# WHAT NEEDS TO BE DONE:
Could you rescale the entries from the line containing "Where should I" through the end of the entries, writing each line out again with its request, multiplying every coordinate in the answers by 1.8 and rounding to whole numbers (halves up), while leaving the numbers in the requests unchanged and leaving out the pictures?

# STORED RECORDS:
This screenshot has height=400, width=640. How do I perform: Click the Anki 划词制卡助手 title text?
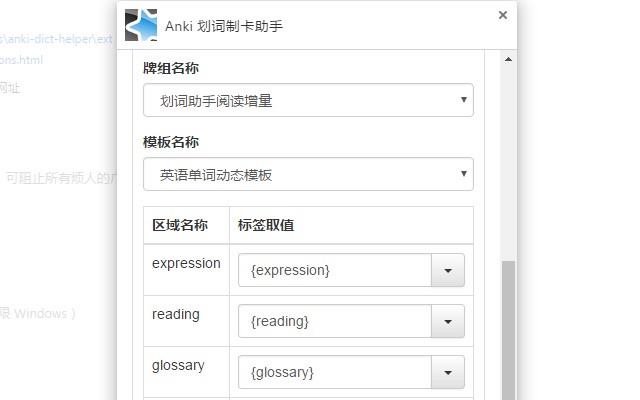click(x=227, y=26)
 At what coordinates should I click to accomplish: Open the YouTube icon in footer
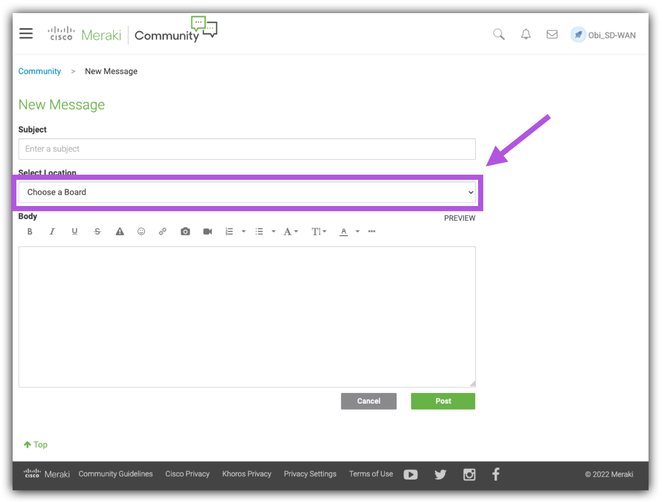coord(411,475)
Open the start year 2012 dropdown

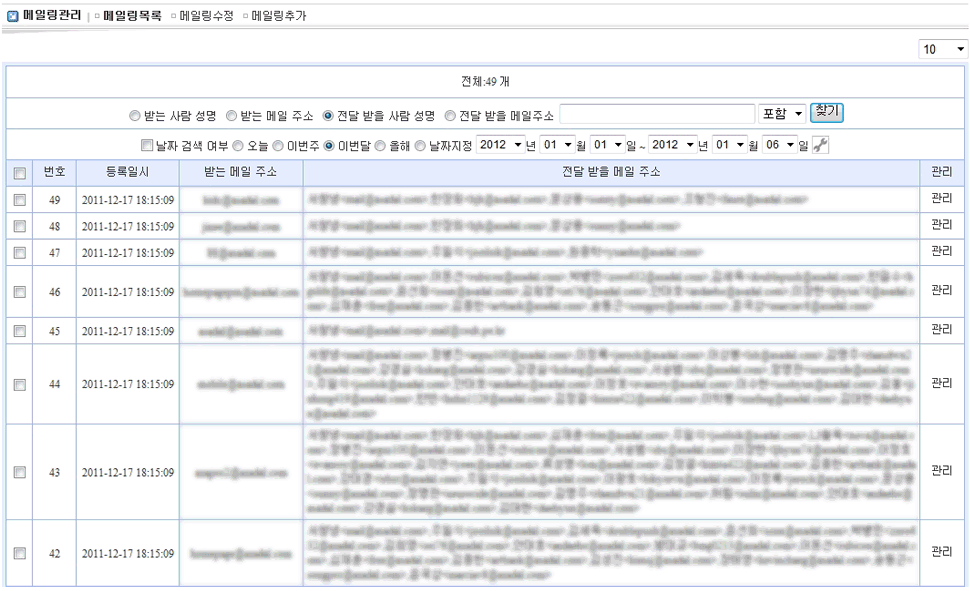[500, 146]
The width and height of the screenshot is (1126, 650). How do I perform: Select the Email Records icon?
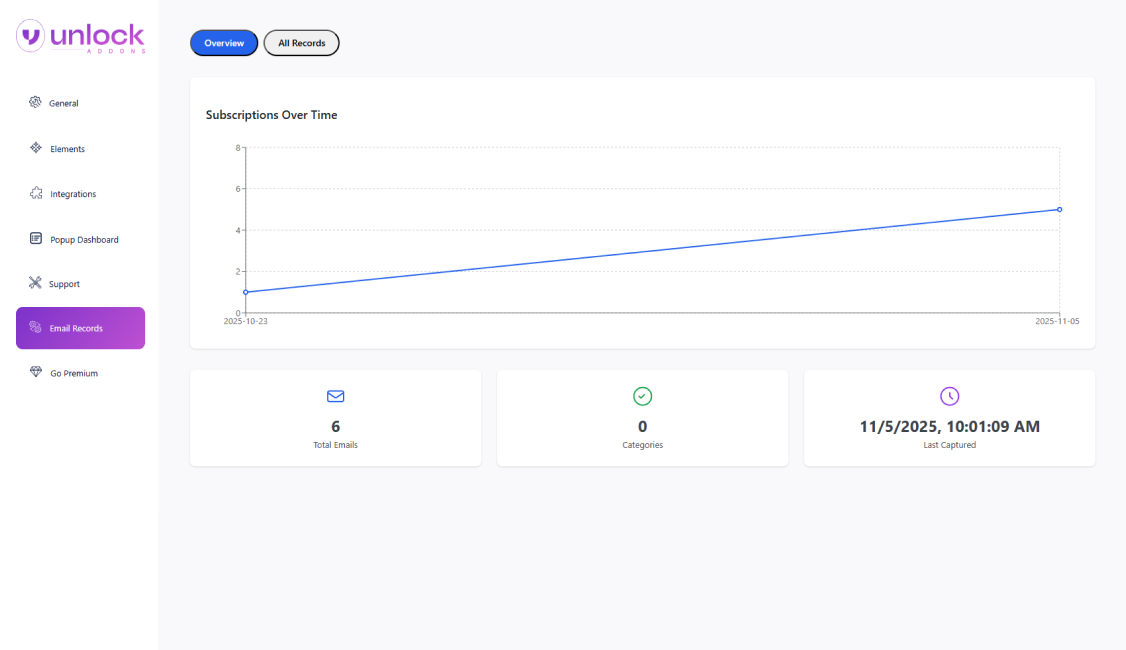pyautogui.click(x=33, y=327)
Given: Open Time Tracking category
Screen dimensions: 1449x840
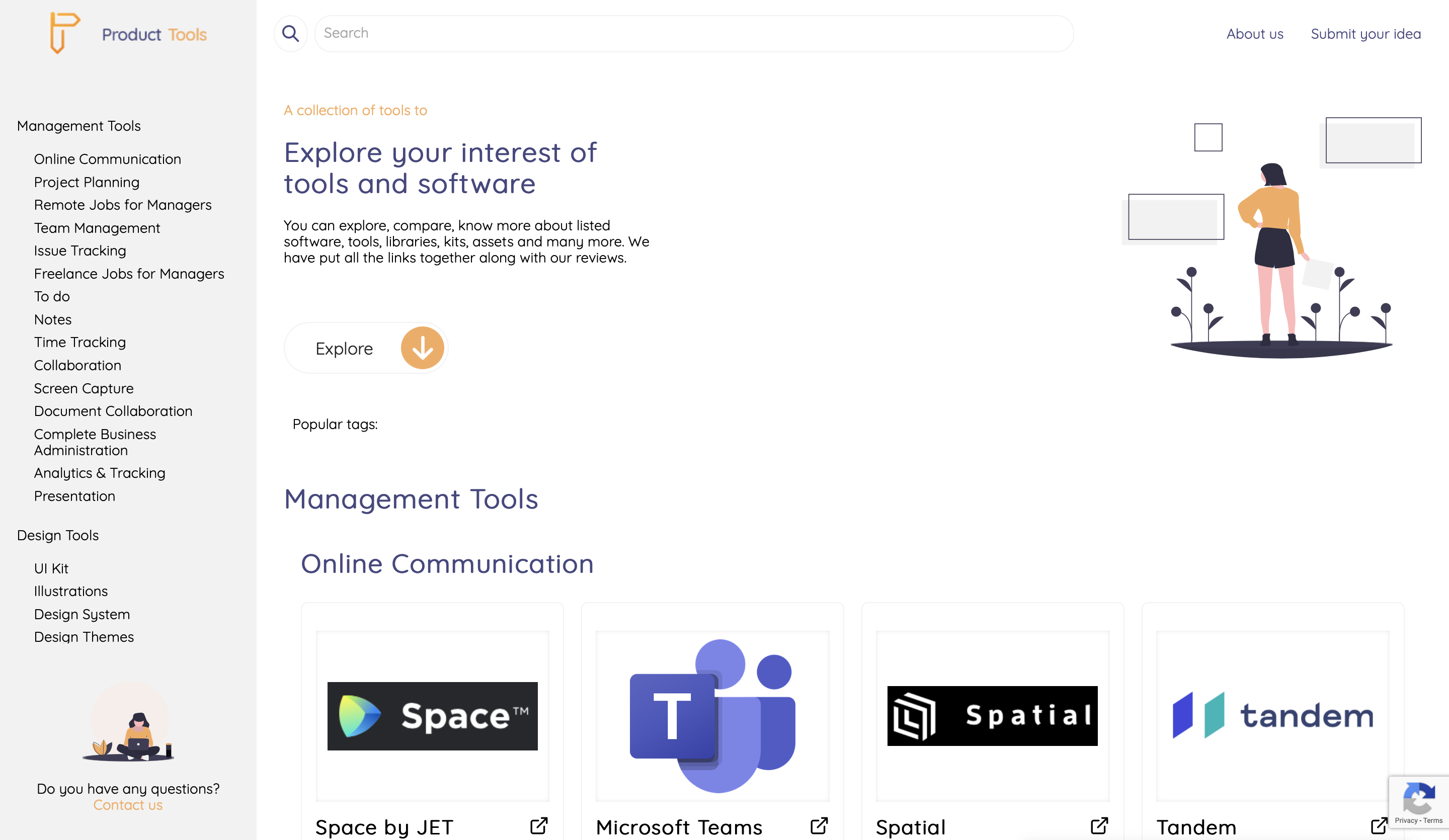Looking at the screenshot, I should point(80,342).
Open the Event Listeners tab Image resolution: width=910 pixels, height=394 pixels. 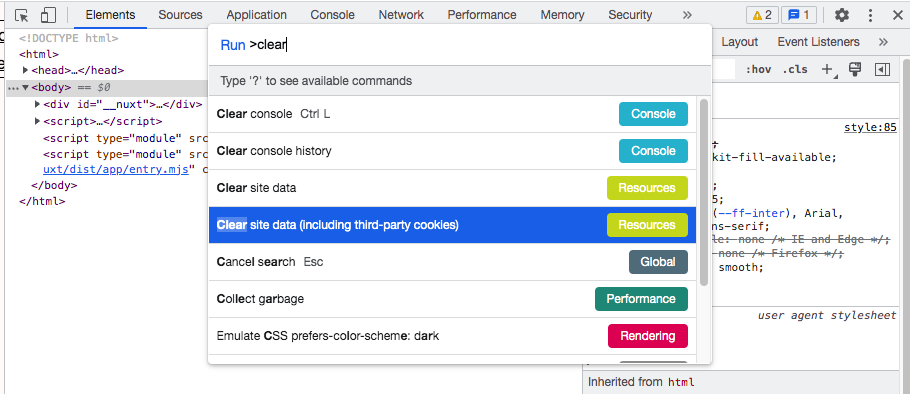[818, 42]
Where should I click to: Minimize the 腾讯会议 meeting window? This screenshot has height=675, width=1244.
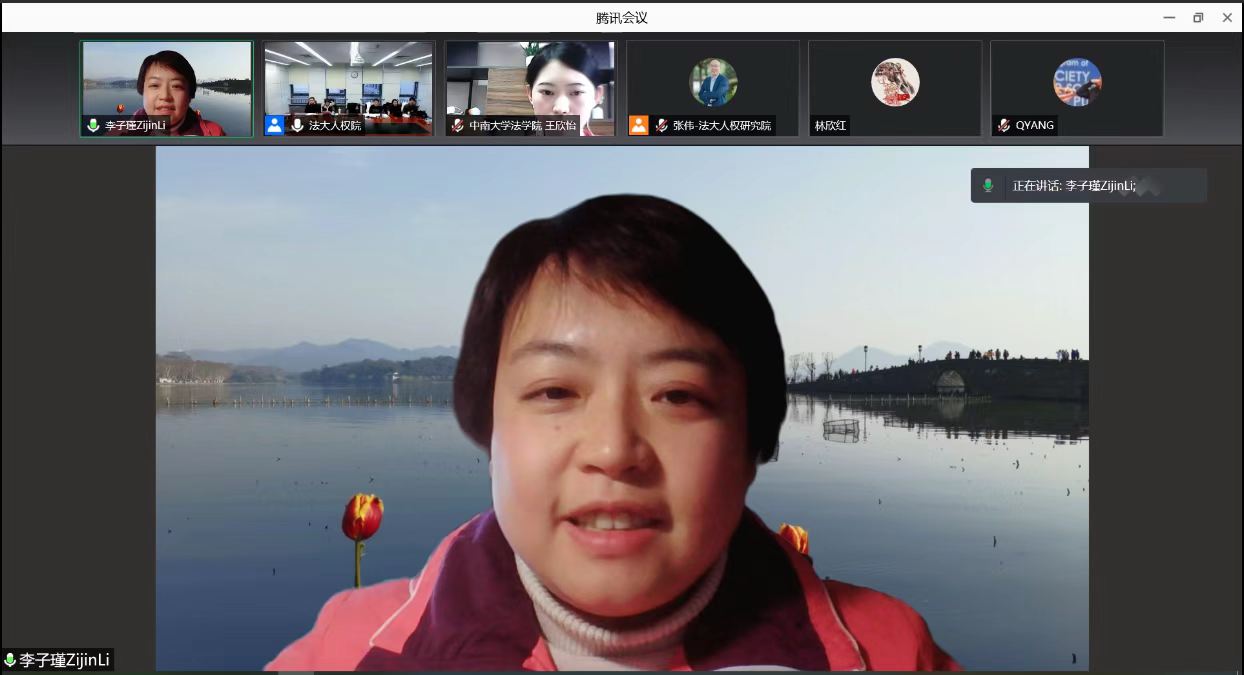click(x=1169, y=17)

# TASK RESPONSE:
Where should I click to: Minimize the 腾讯会议 meeting window? This screenshot has height=675, width=1244.
click(x=2104, y=31)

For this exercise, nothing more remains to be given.